Hélas, jamais la mise en garde d’ Hannah Arendt n’a sans doute eu autant de force qu’aujourd’hui : “Les faits sont la matière des opinions, et les opinions, inspirées par différents intérêts et différentes passions, peuvent différer largement et demeurer légitimes aussi longtemps qu’elles respectent la vérité de fait. La liberté d’opinion est une farce si l’information sur les faits n’est pas garantie et si ce ne sont pas les faits eux-mêmes qui font l’objet du débat” .

C’est cette vérité de faits qui s’effondre. D’où l’engouement pour Jérôme Kerviel ou Jacqueline Sauvage.

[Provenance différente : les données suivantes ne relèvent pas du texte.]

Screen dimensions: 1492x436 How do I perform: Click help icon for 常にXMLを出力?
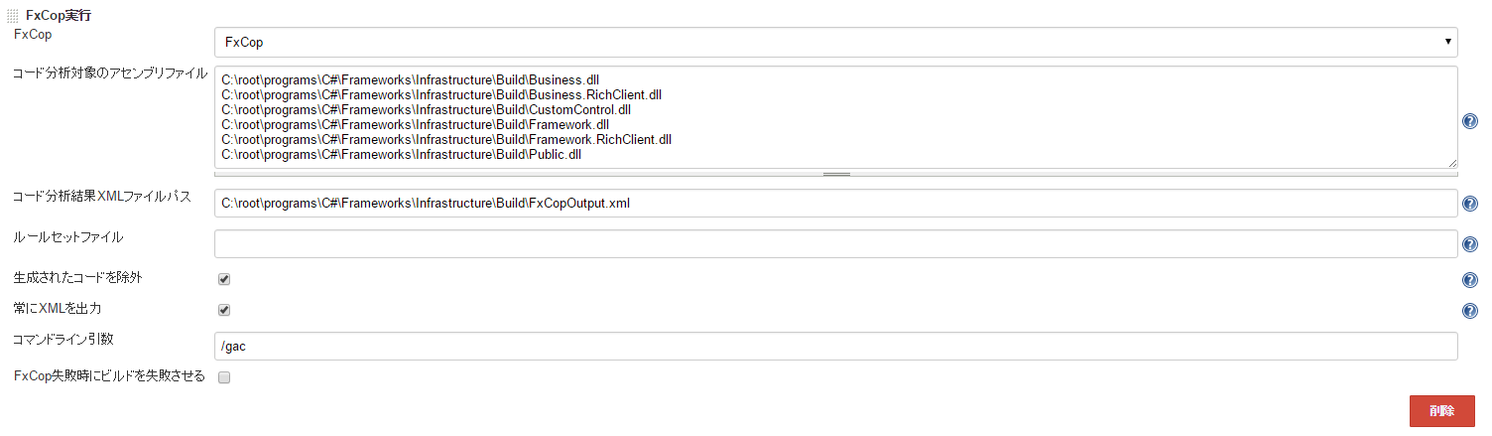coord(1470,311)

Combien de personnes s’accrochent à l’innocence de Kerviel non pas pour des raisons rationnelles, connaissance du dossier ou de l’univers concerné -, mais pour des motifs émotionnels, les uns détestent les banques, les autres ont une sympathie innée pour le personnage, ou son avocat, d’autres encore trouvent en lui une bonne raison de s’indigner contre le système….Sans oublier ceux, ils sont les plus inattendus, qui pensent préserver l’image de la finance en privilégiant la complicité de la banque car il vaut mieux à leur yeux être un voyou qu’un imbécile. A tous ceux-là il est impossible de démontrer qu’ils se trompent. Ils ne croient pas, ils veulent  croire et donc ne s’intéressent pas à ce qui peut briser le mythe. Au fond ce n’est pas bien nouveau. Ce qui l’est, c’est qu’il ne semble plus exister de garde-fou contre cette tendance à préférer l’erreur qui plait à la réalité qui dérange. La raison est sommée par l’émotion de s’incliner. Et l’émotion trouve un puissant allié dans ce post-modernisme qui affirme qu’il n’existe pas une vérité, mais des vérités et qu’il est donc possible de choisir la sienne.

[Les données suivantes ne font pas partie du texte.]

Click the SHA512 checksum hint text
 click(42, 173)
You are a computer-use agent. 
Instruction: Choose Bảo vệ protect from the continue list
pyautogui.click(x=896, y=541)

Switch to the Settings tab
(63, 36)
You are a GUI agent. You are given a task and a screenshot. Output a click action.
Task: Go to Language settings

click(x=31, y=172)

Au bout de ce processus, il y a, on le sait, le Brexit ou Trump. Mais il ne faudra pas attendre bien longtemps pour voir les plus violents pourfendeurs du nouveau président des Etats-Unis trouver la contorsion dorsale qui leur permettra de légitimer cette élection pour éviter de devoir renoncer à leur relativisme. C’est tout le danger de préférer une plaisante et confortable erreur à l’exigeante discipline qui consiste à s’imposer sans cesse de penser le plus juste possible. Evidemment, le fil rouge de tout ceci, c’est l’éthique, mais c’est une autre histoire….

27 commentaires »

  1. Merci pour cette citation d’Hannah Arendt ! Mais gouverner par l’émotion, c’est tellement plus simple et efficace que par la raison

    Commentaire par Remseeks — 09/01/2017 @ 11:03

  2. Je ne parviens pas à comprendre pourquoi vous persistez à faire un amalgame entre l’affaire Kerviel et l’affaire Sauvage …
    Dans le premier cas, Kerviel a été condamné au pénal et n’a bénéficié d’aucune faveur extravagante de grâce. Il a purgé sa peine selon les règles du droit! Notons – ce n’est pas le plus léger des arguments! – qu’il n’y a pas eu mort d’homme : Kerviel n’a tué personne!
    Dans le second cas, Sauvage a sauvagement assassiné son mari de trois balles de fusil en lui tirant dans le dos alors qu’il était assis … Il n’a eu aucune chance de sauver sa peau. Sauvage a bénéficié d’un pouvoir constitutionnel accordé au Président de la République. C’est ce pouvoir-là qu’il faut abroger, purement et simplement. Il est devenu désuet car a été mis en place pour commuer une peine de mort (qui a un caractère définitif!) en peine de réclusion à perpétuité, rien de plus!
    Juridiquement, si Sauvage soutient qu’elle ne se sent pas coupable, elle conteste l’autorité de la chose jugée! Elle n’a pas introduit un pourvoi en Cassation. Cela signifie qu’elle accepte la sanction. En la contestant sans apporter d’éléments nouveaux susceptibles de justifier une demande en révision du procès, elle commet un DELIT. A ce titre elle est passible de poursuites judiciaires. C’est sur ce terrain qu’il faut agir, pas sur celui de la grâce dont elle a bénéficié. D’une manière certaine, ses avocates vont désormais agir aux fins d’obtenir son amnistie (il faut une loi) puis sa réhabilitation (plus difficile …)! Pour le moment, il est trop tôt mais ces initiatives vont voir le jour : j’en suis convaincu.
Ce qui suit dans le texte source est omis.